Safe and efficient batteries is one of the key technologies for electrification of transport and sustainable energy storage and thus enabling the green transition. The intercalation-type Li-ion battery is by far the most studied and commercially successful battery type. Electrodes in these batteries have traditionally been ordered crystalline materials, but improvements in these materials’ capacity and stability are needed. Recent studies suggest that such improvements can be achieved by the use of electrode materials with different kinds of disorder, for example materials undergoing order-disorder transitions during charge/discharge cycling.

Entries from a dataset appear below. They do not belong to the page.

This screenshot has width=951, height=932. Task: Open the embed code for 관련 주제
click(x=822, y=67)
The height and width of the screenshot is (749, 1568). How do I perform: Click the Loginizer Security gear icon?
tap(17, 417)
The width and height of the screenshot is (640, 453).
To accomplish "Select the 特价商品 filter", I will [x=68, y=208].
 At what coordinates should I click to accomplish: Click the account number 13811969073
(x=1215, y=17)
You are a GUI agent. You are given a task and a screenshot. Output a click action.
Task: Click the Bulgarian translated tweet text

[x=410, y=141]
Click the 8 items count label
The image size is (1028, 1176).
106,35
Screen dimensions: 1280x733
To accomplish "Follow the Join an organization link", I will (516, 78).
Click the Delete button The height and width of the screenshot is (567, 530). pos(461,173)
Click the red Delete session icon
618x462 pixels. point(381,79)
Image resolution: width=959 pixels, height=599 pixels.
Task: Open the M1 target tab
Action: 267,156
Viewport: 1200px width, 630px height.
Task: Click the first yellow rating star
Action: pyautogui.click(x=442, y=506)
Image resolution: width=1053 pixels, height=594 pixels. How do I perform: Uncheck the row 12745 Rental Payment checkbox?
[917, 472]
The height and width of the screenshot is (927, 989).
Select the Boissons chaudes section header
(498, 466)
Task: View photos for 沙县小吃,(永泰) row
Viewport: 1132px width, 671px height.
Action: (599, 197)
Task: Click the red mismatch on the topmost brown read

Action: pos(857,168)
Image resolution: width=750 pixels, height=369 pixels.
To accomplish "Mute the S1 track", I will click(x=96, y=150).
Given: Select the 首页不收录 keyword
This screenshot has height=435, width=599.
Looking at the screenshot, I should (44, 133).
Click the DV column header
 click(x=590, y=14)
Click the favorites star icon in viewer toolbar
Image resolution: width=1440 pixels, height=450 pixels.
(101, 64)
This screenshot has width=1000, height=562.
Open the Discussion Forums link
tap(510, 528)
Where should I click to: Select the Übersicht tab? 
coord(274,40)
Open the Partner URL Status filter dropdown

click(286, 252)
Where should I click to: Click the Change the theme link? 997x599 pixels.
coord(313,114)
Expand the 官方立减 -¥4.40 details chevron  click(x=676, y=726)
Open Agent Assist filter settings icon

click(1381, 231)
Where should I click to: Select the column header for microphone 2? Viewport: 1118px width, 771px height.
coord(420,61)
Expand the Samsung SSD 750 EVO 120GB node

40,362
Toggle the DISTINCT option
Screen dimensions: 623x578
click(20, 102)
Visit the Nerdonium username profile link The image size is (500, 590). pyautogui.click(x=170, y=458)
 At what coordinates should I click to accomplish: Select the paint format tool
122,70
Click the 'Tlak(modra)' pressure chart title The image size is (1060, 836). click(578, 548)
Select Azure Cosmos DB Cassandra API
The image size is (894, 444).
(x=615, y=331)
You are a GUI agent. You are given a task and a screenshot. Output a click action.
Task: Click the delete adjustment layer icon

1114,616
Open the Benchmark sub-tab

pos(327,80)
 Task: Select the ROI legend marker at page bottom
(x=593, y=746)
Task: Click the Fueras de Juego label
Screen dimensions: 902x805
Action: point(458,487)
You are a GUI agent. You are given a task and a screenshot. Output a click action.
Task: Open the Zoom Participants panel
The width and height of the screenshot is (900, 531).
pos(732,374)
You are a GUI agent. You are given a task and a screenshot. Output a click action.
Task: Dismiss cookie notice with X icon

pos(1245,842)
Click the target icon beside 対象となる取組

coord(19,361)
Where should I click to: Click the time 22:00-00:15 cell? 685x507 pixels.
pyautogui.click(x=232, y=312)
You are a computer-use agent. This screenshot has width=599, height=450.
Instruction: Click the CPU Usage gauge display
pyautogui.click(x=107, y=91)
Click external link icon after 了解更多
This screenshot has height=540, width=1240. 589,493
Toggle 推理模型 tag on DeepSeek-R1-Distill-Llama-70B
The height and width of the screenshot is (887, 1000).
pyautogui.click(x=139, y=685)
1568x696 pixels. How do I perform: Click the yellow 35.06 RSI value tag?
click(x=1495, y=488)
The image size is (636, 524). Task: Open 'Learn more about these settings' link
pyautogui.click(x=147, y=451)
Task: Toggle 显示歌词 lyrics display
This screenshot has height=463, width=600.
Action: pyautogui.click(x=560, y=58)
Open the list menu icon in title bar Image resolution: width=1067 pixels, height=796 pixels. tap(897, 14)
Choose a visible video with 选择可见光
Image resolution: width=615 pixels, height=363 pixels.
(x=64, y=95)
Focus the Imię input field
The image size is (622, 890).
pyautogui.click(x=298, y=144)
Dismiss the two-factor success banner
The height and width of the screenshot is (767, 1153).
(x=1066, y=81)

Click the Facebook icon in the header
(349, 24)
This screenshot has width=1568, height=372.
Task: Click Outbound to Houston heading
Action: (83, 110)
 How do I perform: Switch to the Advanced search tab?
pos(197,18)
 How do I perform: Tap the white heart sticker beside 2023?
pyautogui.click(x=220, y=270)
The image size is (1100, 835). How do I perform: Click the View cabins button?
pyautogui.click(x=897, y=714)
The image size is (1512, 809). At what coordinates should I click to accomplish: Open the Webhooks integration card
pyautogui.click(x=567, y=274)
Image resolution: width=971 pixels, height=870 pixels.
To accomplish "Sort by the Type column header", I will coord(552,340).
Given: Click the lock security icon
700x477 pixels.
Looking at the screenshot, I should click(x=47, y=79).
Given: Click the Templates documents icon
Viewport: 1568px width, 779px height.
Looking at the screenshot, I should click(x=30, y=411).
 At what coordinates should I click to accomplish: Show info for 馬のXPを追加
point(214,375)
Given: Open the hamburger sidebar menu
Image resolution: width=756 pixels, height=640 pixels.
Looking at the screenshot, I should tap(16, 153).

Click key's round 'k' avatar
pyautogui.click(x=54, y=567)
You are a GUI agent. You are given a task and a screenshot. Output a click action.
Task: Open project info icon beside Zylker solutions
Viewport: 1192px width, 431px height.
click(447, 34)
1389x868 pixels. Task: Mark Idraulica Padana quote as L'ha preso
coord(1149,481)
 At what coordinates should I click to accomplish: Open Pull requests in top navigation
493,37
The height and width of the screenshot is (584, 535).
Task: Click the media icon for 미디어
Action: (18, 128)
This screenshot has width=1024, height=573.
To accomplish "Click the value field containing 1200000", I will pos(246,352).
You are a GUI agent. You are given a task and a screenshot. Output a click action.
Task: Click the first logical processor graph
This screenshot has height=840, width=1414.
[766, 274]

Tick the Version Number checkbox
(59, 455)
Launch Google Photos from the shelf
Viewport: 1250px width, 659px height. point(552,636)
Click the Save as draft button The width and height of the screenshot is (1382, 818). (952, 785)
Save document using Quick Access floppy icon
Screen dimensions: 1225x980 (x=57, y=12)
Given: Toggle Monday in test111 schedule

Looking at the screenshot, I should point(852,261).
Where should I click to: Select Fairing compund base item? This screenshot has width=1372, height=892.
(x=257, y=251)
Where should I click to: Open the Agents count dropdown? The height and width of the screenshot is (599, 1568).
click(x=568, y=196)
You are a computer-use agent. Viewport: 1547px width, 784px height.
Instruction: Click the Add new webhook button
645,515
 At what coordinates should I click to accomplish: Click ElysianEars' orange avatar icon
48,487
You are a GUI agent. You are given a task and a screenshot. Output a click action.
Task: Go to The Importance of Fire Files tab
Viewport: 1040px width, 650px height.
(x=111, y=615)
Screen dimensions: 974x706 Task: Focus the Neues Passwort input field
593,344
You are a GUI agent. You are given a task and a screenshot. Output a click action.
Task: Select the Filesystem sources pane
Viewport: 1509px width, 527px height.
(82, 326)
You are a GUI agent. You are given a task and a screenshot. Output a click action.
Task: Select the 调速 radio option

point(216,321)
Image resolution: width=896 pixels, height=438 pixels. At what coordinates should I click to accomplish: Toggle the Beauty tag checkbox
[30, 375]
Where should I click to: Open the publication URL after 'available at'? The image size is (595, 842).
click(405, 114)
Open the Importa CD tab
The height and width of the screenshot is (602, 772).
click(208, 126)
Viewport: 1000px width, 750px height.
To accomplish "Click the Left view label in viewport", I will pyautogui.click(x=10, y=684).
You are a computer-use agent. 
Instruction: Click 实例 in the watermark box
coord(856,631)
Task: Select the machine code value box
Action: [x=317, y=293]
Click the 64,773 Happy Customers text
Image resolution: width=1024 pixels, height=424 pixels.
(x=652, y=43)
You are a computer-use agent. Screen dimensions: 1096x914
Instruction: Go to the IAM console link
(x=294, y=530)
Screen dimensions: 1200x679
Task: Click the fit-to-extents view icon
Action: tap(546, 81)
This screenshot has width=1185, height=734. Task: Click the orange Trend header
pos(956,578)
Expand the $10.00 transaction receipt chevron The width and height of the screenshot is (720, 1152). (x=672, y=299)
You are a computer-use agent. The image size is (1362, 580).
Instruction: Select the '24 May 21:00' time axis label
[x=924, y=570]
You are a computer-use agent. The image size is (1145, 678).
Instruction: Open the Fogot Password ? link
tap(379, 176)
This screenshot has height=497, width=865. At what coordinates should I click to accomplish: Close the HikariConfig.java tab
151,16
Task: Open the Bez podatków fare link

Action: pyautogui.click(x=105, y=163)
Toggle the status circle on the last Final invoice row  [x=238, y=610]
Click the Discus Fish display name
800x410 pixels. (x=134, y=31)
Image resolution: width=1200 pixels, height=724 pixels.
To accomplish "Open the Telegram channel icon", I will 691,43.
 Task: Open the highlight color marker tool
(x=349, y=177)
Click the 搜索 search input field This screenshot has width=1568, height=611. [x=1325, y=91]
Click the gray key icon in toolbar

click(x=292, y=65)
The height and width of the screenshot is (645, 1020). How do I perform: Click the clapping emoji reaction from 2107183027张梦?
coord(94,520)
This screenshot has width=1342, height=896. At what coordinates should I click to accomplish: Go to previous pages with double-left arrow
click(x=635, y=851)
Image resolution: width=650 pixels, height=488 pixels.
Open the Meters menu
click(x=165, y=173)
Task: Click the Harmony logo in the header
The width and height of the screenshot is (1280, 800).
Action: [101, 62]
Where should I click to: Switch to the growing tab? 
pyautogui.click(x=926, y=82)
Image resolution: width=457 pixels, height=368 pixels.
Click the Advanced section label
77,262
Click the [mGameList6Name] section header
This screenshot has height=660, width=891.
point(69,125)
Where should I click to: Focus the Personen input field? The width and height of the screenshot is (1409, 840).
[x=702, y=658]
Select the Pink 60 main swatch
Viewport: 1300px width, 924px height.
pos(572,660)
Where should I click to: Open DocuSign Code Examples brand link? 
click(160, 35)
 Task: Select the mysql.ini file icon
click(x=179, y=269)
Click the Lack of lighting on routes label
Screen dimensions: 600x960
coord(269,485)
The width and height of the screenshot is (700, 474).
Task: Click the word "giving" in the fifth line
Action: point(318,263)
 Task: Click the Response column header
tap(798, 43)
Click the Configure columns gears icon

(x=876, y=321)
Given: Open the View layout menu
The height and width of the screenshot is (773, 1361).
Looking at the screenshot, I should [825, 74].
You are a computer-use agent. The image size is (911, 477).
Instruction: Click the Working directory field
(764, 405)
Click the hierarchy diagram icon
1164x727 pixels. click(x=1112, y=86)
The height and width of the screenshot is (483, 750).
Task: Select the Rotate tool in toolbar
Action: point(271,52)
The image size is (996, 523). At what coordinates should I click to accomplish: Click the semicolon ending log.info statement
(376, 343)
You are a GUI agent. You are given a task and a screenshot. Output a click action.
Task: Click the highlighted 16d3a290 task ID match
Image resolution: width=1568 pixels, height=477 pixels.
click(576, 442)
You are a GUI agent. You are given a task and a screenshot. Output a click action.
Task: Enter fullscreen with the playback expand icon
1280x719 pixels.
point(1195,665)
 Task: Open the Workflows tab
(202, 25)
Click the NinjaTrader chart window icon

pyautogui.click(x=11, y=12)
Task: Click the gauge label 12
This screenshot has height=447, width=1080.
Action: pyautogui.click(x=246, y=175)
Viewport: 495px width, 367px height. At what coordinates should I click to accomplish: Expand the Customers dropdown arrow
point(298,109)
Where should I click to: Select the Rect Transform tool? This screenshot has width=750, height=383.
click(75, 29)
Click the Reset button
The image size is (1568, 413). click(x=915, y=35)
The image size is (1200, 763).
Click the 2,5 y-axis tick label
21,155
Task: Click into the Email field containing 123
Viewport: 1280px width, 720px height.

In this project, I propose to use topological data analysis and machine learning methods to enable the computational design of such disordered electrode materials with improved performance. To this end, I have divided the project into four tasks. First, atomic structures of the selected systems will be generated. This will be done using molecular dynamics simulations as well as based on experimental x-ray/neutron scattering data that are analyzed using reverse Monte Carlo, genetic algorithm, or particle swarm optimization algorithms. Second, topological features of these atomic structures will be identified using topological data analysis. When these data are combined with a classification-based machine learning algorithm, it will be possible to construct topological metrics that are correlated to the materials’ propensity to possess large tunnels that enable Li ion motion. Third, models for predicting the dynamics of the conducting Li ions will be constructed using graph neural networks.

Based on this analysis, the relative importance of the various structural environments surrounding the Li ions on their dynamics can be quantified. Fourth, the insights gained in the previous two tasks will be used to design new improved electrode materials based on high-throughput molecular dynamics simulations and machine learning regression models.

Taken as a whole, the proposed research will enable battery scientists to find “order in disorder” in a promising new family of electrode materials, which in turn will enable future development of novel batteries. Two experts in machine learning applications, disordered materials, and topological data analysis will supervise the project.